Sometimes he make simple plans for me to look forward to. Like, how about a movie night today? or, wanna eat a buffet today? or, Let's go to the mall this weekend. Things I used to enjoy a lot but I quit doing it when the depression gets worse. Most of the time I look forward to it, not like being excited for it but like, I'm going to do something different tonight(instead of going home and face my depression like usual). It fills in some of the emptiness I felt.

Sometimes I'll tell him I don't want to do anything today or, I cant get up from bed. Sometimes he would say then just rest, take your time, do what you want today. But if I do this a lot lately, he would remind me the consequences of being absent I school for too long. Sometimes in a joking manner. And then I would get up and try my best to do what I need to do.
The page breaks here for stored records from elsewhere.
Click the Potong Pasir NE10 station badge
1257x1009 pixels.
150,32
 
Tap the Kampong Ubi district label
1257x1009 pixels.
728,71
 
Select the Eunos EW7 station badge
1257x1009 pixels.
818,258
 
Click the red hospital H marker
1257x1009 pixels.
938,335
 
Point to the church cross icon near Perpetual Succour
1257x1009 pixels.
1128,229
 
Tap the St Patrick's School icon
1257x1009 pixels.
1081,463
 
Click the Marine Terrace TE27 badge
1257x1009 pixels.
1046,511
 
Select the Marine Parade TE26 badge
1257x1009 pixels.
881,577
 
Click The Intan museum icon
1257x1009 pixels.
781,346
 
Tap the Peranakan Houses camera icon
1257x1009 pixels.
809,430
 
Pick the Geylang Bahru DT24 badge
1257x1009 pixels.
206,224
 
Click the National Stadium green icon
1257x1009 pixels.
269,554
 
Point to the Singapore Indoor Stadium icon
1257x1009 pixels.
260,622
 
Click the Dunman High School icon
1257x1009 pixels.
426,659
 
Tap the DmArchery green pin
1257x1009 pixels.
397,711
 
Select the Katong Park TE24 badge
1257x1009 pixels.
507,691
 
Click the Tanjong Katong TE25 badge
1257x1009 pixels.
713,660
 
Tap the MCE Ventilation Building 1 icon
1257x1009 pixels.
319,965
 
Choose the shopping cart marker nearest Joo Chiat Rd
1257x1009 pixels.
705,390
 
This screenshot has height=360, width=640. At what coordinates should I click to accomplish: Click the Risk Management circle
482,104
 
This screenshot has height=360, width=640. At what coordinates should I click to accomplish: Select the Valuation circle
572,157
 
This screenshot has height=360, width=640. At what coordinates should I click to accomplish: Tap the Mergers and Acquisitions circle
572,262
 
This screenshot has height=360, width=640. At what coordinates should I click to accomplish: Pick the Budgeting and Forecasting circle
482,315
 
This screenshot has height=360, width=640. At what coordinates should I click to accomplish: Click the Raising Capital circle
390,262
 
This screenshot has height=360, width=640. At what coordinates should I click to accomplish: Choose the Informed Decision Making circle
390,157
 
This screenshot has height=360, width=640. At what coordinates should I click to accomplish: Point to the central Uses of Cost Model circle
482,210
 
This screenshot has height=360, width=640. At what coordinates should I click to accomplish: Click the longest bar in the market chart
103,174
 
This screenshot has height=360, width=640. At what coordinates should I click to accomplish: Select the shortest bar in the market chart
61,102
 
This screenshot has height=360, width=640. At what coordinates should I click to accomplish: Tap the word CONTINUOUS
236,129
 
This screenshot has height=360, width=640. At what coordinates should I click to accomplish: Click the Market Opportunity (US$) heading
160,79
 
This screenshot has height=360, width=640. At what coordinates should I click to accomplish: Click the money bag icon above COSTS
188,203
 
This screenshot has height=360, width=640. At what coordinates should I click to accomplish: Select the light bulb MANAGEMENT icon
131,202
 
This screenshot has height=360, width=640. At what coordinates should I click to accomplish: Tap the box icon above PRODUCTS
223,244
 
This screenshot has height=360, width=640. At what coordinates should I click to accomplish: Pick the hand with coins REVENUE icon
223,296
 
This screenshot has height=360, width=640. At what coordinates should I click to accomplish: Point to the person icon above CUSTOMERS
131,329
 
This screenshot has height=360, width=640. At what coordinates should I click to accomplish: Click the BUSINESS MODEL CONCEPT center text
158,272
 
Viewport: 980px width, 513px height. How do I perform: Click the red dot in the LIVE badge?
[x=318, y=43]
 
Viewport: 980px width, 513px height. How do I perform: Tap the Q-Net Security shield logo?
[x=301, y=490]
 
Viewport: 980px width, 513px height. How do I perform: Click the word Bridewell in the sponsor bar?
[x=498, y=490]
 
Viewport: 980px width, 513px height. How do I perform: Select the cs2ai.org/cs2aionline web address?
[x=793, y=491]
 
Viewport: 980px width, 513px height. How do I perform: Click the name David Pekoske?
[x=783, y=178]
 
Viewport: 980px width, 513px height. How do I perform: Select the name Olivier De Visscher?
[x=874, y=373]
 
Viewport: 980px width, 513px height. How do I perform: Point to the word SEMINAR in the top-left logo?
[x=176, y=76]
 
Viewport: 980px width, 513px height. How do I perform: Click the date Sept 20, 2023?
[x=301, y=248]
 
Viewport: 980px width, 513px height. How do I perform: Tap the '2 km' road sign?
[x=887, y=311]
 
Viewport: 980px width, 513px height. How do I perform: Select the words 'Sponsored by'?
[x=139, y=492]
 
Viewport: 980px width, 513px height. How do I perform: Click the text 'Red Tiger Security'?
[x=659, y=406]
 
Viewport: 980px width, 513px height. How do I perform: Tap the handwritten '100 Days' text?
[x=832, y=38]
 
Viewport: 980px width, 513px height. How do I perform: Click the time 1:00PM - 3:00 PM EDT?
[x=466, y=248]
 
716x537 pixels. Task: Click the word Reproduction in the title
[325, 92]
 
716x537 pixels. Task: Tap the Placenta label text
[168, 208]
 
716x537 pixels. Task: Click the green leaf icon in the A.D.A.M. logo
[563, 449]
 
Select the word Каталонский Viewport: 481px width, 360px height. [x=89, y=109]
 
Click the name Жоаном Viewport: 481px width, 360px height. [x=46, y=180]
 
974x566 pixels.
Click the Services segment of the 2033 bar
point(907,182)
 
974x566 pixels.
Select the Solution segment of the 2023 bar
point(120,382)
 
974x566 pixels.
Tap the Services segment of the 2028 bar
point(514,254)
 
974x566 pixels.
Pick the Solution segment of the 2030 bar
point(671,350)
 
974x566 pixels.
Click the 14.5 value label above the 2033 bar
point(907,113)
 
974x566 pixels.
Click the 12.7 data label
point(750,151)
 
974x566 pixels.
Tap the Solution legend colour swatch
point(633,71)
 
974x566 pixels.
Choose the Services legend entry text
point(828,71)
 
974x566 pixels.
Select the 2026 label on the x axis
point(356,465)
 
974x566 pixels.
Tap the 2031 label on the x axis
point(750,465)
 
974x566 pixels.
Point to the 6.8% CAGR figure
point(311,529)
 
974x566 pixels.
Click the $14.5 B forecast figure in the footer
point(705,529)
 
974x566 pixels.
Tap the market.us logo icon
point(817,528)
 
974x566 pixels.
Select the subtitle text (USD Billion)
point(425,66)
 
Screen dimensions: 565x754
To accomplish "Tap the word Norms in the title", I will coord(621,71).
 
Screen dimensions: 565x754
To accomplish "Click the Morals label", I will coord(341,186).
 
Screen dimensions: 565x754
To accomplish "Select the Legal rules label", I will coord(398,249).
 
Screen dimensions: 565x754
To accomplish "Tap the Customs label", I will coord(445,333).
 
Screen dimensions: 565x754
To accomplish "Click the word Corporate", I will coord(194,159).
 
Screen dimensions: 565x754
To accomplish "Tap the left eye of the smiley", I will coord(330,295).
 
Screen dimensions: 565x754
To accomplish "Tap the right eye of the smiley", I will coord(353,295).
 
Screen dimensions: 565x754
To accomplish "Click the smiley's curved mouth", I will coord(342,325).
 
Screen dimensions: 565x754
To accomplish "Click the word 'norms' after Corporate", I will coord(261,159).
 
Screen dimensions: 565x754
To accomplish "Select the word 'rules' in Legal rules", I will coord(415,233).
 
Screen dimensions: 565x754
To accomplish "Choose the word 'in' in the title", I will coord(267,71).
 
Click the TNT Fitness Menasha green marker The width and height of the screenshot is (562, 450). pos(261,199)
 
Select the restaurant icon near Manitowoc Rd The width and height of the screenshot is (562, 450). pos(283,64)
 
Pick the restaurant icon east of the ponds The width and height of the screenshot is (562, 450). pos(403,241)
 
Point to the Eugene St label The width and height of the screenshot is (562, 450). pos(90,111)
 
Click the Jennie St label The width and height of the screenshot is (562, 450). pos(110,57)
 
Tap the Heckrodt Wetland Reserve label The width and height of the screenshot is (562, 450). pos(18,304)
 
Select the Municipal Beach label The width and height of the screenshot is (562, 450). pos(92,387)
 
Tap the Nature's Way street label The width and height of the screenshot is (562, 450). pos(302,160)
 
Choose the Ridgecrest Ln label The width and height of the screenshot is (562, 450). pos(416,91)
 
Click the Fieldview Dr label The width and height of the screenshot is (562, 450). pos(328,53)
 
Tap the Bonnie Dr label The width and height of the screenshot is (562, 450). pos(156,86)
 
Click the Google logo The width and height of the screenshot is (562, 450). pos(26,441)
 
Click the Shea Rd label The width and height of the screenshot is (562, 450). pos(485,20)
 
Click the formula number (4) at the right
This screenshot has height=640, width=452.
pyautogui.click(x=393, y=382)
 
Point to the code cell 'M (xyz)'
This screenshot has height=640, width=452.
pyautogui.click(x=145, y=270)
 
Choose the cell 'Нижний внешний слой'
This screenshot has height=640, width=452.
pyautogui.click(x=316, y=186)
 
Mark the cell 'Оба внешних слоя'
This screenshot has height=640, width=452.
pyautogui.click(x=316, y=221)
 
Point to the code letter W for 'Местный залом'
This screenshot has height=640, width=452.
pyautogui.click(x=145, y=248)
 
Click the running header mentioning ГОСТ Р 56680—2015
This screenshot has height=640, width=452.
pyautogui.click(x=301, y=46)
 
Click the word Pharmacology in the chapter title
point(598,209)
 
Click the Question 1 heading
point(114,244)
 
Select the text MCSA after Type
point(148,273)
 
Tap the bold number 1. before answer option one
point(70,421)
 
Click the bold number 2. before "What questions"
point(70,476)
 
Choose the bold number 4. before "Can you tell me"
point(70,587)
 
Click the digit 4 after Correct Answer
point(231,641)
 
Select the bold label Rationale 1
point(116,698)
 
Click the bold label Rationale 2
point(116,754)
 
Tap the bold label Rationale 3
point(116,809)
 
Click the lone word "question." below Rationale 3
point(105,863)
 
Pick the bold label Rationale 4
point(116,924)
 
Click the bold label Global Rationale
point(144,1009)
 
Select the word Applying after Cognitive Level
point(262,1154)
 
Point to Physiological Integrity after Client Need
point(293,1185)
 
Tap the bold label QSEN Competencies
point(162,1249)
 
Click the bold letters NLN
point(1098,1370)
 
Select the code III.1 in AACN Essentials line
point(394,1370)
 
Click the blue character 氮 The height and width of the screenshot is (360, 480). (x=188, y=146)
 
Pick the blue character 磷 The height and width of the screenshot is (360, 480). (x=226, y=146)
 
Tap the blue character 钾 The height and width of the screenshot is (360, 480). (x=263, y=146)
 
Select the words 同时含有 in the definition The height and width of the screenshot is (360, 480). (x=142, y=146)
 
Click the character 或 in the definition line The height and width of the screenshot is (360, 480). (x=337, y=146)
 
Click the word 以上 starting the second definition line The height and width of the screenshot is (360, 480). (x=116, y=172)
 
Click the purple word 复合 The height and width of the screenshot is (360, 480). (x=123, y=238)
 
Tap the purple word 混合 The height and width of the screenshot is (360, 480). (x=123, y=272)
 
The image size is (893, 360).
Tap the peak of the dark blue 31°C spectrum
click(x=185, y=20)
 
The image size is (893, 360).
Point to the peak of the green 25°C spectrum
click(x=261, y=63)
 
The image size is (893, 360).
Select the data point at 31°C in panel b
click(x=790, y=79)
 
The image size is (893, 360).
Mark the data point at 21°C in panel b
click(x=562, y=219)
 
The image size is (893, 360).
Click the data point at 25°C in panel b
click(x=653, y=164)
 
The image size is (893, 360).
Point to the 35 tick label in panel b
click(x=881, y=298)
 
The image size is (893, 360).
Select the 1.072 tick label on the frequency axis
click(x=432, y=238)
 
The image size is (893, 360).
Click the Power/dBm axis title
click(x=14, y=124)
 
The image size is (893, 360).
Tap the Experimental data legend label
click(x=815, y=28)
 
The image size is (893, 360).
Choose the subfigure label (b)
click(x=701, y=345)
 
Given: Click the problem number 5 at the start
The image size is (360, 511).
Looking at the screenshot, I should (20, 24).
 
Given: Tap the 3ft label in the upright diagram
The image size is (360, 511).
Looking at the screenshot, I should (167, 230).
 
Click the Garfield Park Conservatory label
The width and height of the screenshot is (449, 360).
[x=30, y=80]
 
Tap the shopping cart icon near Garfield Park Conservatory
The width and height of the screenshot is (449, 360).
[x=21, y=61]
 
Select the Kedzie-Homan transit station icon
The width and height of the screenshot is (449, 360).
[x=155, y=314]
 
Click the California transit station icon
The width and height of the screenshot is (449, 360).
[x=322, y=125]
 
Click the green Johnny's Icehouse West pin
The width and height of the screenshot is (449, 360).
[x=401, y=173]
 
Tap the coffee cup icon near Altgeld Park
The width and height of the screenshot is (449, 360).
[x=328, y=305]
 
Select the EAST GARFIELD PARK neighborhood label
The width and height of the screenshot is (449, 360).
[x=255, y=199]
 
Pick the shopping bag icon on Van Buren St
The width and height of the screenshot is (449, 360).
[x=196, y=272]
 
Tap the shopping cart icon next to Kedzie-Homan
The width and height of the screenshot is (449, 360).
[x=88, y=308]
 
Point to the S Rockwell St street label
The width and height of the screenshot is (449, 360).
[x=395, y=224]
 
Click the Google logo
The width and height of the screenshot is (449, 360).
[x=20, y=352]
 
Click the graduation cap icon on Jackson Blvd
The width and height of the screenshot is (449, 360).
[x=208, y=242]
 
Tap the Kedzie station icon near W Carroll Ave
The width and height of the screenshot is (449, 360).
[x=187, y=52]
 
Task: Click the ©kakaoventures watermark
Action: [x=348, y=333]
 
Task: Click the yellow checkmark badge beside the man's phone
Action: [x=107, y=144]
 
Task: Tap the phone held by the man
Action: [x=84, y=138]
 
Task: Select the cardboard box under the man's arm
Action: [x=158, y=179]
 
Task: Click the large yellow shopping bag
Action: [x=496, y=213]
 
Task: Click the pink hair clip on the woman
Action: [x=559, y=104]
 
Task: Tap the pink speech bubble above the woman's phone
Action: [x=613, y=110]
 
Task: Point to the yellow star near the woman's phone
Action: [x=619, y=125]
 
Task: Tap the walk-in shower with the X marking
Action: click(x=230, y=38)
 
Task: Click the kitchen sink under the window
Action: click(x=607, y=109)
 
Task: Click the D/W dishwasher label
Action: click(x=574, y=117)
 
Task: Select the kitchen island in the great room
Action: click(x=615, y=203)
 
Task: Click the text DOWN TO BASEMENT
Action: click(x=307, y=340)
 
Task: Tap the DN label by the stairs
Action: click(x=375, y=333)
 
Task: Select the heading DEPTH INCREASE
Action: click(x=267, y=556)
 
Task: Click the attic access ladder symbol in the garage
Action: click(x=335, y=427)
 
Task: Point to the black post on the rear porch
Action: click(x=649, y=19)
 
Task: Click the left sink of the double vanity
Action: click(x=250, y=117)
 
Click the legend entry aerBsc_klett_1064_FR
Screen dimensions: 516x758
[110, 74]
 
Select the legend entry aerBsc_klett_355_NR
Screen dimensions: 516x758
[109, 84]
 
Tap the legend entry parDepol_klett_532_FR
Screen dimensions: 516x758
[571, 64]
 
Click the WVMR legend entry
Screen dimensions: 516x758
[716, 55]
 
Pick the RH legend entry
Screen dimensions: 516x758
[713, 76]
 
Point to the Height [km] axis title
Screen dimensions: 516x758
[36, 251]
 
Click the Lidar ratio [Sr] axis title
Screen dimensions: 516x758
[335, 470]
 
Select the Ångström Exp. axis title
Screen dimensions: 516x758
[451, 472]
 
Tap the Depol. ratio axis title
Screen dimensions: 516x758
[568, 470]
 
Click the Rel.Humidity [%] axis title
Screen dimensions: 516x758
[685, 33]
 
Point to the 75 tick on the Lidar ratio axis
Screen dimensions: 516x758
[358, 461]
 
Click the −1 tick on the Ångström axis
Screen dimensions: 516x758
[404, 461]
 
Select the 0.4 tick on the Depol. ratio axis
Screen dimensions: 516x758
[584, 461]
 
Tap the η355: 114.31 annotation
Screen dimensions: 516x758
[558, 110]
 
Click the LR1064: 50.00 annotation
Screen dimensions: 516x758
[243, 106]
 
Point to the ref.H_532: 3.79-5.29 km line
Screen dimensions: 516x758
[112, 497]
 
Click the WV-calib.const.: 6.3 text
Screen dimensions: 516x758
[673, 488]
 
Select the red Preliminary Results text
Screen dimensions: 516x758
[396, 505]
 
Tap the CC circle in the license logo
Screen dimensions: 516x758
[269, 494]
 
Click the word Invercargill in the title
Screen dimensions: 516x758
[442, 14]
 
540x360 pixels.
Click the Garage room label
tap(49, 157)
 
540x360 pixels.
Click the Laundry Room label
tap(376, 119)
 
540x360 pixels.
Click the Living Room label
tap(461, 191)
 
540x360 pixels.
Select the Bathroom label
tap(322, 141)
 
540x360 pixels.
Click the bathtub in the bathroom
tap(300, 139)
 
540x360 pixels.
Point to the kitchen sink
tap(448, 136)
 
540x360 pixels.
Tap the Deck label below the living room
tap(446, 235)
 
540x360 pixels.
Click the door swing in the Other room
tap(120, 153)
What he was doing is like, rearranging my life for me, helping me get back on tracks, a little bit a day. I still get lost sometimes, but knowing that someone is willing to go through this with me makes me feel I can do it.I guess letting him know that you are supporting him no matter how is important. I suggest don't rush things and not always discuss it in serious manner.

I also do my best not to bring him down. He of course sometimes affected by my depression. This makes me want try my best to get better, for me and him. Like how I google for depression forum and joined it.

I'm grateful that you want to help someone who is severely depressed. We appreciate ppl like you so much. Just first let him know that you going to support him. Try not to give pressure if he didn't reply.

Don't know if this helps. If it doesn't, just know that im happy meet a kind person like you and you are doing great.
 
starrynite

starrynite

Well-known member
Joined
Jan 24, 2018
Messages
86
Location
N.E. U. S.
So sorry about your friend. I commend you for your concern and wanting to help.
Yes depression can cause irrational thoughts and make you believe things that aren't really true. I found this book to be very helpful when dealing with someone who is depressed.- "When Someone You Love Suffers from Depression or Mental Illness" by Cecil Murphy.
Sometimes, though, the hardest part is their denial and unwillingness to seek help. It's a little like an alcoholic. You can drag them to rehab a dozen times, but they will never get well until they are willing to do the work to get healthy.